Your goal: Whenever a line in the entries includes the word "will", copy that line out.
BEGIN
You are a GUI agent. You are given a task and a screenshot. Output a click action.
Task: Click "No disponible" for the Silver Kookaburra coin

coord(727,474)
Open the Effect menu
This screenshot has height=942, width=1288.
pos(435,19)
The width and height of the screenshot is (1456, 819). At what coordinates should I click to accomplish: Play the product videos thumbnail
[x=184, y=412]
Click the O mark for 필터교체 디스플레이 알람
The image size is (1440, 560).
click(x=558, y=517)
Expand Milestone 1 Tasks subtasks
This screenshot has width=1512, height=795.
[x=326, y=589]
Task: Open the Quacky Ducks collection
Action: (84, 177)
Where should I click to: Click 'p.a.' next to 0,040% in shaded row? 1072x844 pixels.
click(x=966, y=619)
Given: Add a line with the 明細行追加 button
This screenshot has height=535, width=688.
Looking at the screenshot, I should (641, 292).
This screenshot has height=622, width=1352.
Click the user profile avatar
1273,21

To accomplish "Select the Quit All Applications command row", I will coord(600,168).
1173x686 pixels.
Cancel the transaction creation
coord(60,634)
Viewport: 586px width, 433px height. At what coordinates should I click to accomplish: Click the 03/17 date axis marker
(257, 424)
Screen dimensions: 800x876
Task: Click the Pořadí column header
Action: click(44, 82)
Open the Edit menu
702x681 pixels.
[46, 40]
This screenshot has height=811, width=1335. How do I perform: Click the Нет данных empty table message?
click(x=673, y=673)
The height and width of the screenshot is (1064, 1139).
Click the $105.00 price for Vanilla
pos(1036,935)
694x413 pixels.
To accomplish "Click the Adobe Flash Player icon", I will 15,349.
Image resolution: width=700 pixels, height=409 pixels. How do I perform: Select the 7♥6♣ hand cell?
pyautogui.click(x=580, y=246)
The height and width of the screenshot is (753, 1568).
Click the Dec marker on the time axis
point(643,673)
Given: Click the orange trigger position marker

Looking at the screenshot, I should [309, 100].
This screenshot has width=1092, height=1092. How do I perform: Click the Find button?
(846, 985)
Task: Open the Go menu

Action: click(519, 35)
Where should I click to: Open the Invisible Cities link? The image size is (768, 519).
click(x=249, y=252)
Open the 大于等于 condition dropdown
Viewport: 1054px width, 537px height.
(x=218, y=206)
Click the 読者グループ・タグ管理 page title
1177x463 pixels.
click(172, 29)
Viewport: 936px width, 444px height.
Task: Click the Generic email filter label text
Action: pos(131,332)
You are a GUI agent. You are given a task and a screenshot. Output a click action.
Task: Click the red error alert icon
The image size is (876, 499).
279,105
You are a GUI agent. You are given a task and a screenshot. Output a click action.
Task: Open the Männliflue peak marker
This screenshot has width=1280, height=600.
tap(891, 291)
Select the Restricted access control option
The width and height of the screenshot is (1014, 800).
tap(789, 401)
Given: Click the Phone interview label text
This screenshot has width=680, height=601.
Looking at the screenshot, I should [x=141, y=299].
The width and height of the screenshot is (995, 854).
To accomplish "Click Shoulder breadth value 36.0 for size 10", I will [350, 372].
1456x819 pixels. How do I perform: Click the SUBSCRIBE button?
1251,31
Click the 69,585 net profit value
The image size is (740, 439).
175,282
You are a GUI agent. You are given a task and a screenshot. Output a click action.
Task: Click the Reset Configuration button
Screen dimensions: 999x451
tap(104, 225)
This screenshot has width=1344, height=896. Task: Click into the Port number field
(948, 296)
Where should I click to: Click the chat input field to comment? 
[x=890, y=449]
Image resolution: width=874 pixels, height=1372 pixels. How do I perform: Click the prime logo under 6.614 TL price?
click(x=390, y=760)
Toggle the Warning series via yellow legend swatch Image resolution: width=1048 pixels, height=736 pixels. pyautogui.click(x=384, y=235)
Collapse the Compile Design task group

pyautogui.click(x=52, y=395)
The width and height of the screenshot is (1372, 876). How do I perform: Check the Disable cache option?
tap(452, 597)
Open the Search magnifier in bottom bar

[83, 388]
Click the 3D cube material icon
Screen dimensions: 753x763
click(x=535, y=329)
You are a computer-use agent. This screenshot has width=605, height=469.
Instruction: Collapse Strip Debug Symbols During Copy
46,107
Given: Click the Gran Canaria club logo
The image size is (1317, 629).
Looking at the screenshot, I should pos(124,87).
END
Task response:
To accomplish "Select the Quit All Applications command row", I will coord(600,168).
To accomplish "Click the Adobe Flash Player icon", I will 15,349.
To accomplish "Click Shoulder breadth value 36.0 for size 10", I will [350, 372].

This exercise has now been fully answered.